Viewpoint: CIS billet and wire rod poised for strong 1Q
Strong global demand for billet and wire rod encouraged some CIS producers to redirect volumes to exports or increase production, reducing rebar supply.
The most significant reduction in rebar sales was seen in Europe, where tight trade restrictions and slower buying activity during the Covid-19 pandemic dampened interest in overseas material, which was higher only when quota allocations were renewed every quarter. Just a few markets in Asia, such as Hong Kong, lifted imports from Russia earlier this year, when Chinese prices were bullish on strong demand, while most of the world was struggling with sluggish trading because of Covid-19.
At the same time insufficient wire rod supply in Europe encouraged non-EU suppliers to raise margins for wire rod, with little-changed export shipments. In the past few weeks the wire rod premium over rebar rose to more than $60/t compared with no more than $40/t in the preceding months.
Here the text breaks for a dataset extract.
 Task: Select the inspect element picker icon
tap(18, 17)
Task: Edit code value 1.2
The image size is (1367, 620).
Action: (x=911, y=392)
Given that competitors in Turkey were unable to meet untypical demand from the domestic and export markets — including South America where local production was temporarily reduced owing to the virus outbreak but consumption remained strong — one Russian producer focused on wire rod sales. That said, Turkish wire rod producers were offering March-April shipment with some holding back from offering. Wire rod production is now more profitable than trading with rebar or even billet, a CIS market participant said.
Following semis restocking in Asia earlier this year, appetite for wire rod and a severe scrap shortage in the international market in late 2020 pushed many longs producers to purchase billet to meet, in particular, huge demand for wire rod. This led to a hike in the Argus daily Black Sea billet assessment from the lowest point of this year at $326/t fob on 3 April to $440/t fob on 19 November. It then jumped by a further $130/t in a month, to $570/t fob. Furthermore, billet offers from CIS and Turkish mills hit $600/t fob this week.
The Philippines and other Asian markets continued to show strong interest in imported billets, with periodic demand coming from South American markets. Some CIS producers sacrificed domestic volumes in order to sell additional billet volumes to export markets. But in the past week the bullish sentiment in the global arena caused a rapid rise in domestic prices in Russia, suggesting tight supply in the billet market and the uptrend will continue well into the first quarter of 2021.